§ **DATA TO EXAMINE**:
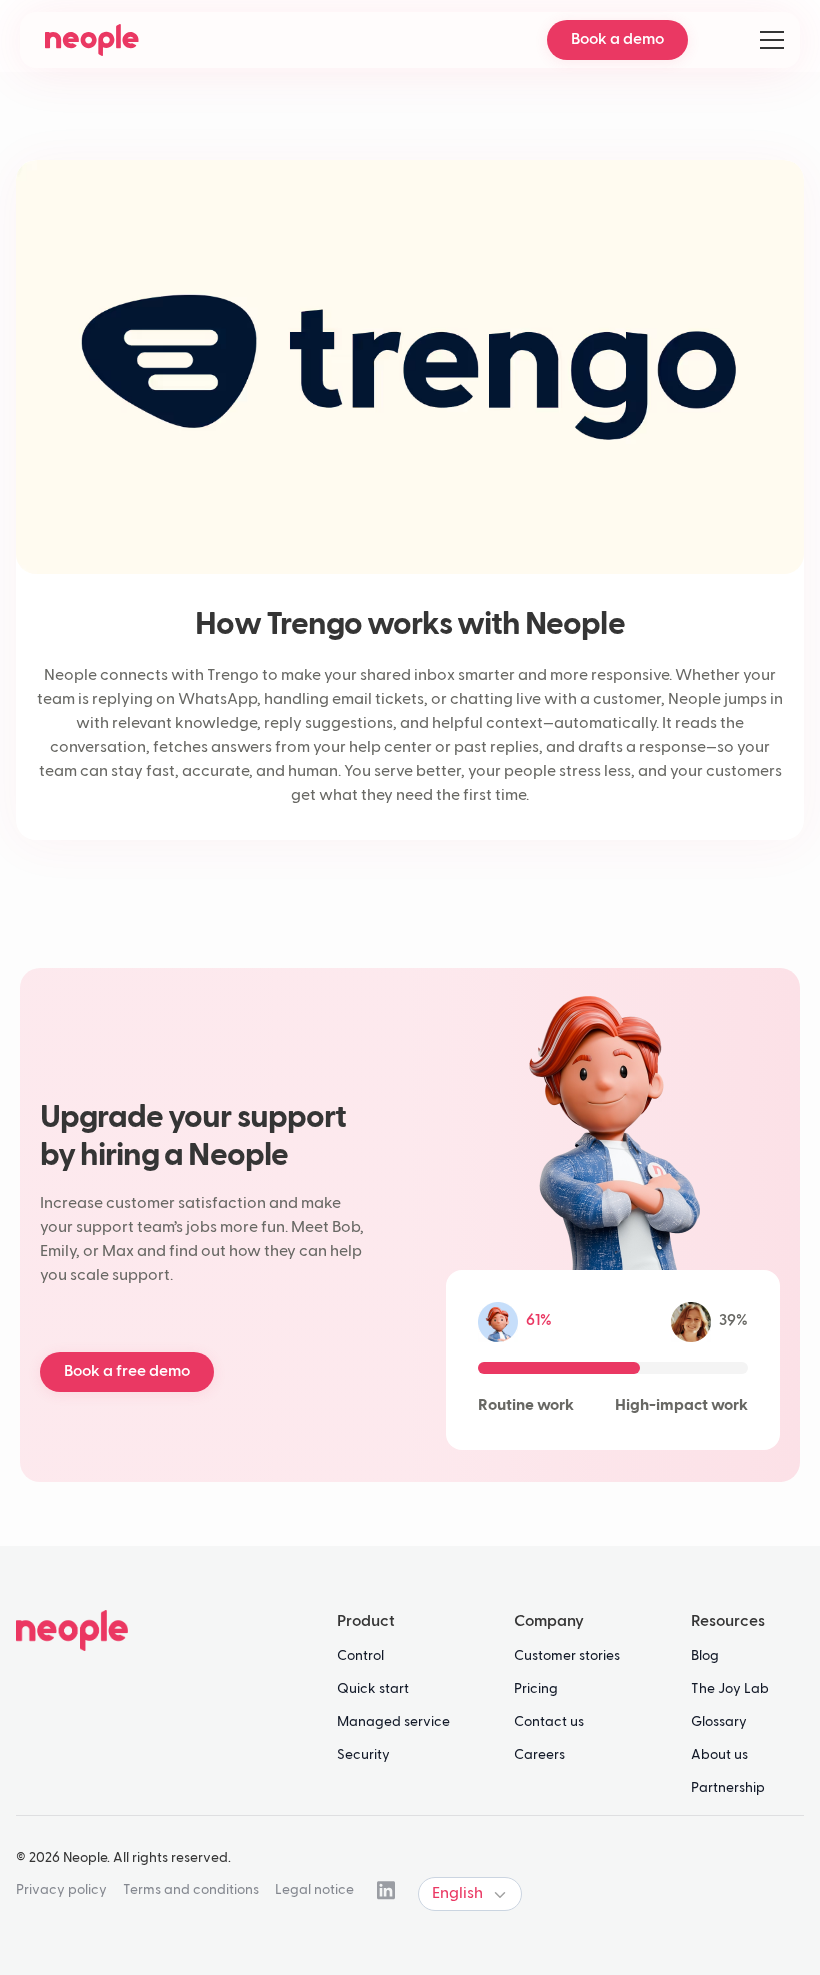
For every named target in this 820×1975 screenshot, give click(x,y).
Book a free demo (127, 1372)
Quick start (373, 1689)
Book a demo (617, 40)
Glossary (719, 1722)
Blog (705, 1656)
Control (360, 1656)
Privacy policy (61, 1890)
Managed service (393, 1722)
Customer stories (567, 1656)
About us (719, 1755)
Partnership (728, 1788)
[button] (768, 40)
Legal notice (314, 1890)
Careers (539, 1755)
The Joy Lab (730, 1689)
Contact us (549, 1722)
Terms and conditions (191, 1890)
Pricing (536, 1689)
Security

§ **EXERCISE GOAL**:
Your answer should be the lines from the first record down to the line containing "Partnership (728, 1788)", restated exactly, with no pictures.

§ **RESULT OF THIS TASK**:
For every named target in this 820×1975 screenshot, give click(x,y).
Book a free demo (127, 1372)
Quick start (373, 1689)
Book a demo (617, 40)
Glossary (719, 1722)
Blog (705, 1656)
Control (360, 1656)
Privacy policy (61, 1890)
Managed service (393, 1722)
Customer stories (567, 1656)
About us (719, 1755)
Partnership (728, 1788)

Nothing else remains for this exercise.